Open sourcing Dicer: Databricks's auto-sharder

(databricks.com)

85 points | by vivek-jain 25 days ago

6 comments

charleshn 25 days ago
> Application pods learn the current assignment through a library called the Slicelet (S for server side). The Slicelet maintains a local cache of the latest assignment by fetching it from the Dicer service and watching for updates. When it receives an updated assignment, the Slicelet notifies the application via a listener API.
For a critical control plane component like this, I tend to prefer a constant work pattern [0], to avoid metastable failures [1], e.g. periodically pull the data instead of relying on notifications.
[0] https://aws.amazon.com/builders-library/reliability-and-cons...
[1] https://brooker.co.za/blog/2021/05/24/metastable.html
[-]
- jdellithorpe 24 days ago
  The Dicer Slicelet supports such a pattern, you can poll the assignment directly on the Slicelet:
  https://github.com/databricks/dicer/blob/master/dicer/extern...
  (btw the notification mechanism itself does not deliver the assignment to the application, only notifies the application that the assignment has changed: https://github.com/databricks/dicer/blob/master/dicer/extern...)
khaki54 25 days ago
Seems weird to call it sharding since it's not sharding indexed datasets or anything like that. Is this just a tool to mitigate Databricks’ internal service-scaling challenges?
[-]
- atuladya 25 days ago
  Right - this is not about sharding data/datasets. This is for sharding in-memory state that a service might have.

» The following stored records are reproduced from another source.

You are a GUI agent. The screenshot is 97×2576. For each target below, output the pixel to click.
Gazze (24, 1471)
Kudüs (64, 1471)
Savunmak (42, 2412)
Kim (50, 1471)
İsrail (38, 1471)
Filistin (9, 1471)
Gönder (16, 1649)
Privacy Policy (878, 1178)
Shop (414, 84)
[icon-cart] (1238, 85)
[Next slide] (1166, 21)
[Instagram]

The problem of building services at low cost, high scale, low latency and high throughput is common in many environments including our services at Databricks, and Dicer helps with that.
ayf 25 days ago
Does anyone else have something similar?
What are some use cases that you found are useful?
[-]
- louis-paul 25 days ago
  Sounds related to Google Slicer: https://research.google/pubs/slicer-auto-sharding-for-datace...
  [-]
  - atuladya 25 days ago
    It is similar to Slicer in terms of the abstraction (I built Slicer at Google) but the architecture, implementation and algorithms have a lot of differences
    [-]
    - bigwheels 25 days ago
      Did you also work on this databricks dicery?
      [-]
      - hiyer 24 days ago
        Yes he did. I attended a talk from him on the same, so that's how I know.
- WookieRushing 25 days ago
  These show up once you have a certain scale where it is either cost inefficient or the hot spots are very dynamic. They also try to avoid latency by being eventually consistent sidecars instead of proxies.
  I’ve seen them used for traffic routing, storage system metadata systems, distributed cache etc
- vivek-jain 25 days ago
  Sharded in-memory caching turns out to be rather useful at scale :)
  Some of the key examples highlighted on our blog are Unity Catalog, which is essentially the metadata layer for Databricks, our Query Orchestration Engine, and our distributed remote cache. See the blog post for more!
yomartin 19 days ago
[dead]
vivek-jain 25 days ago
[dead]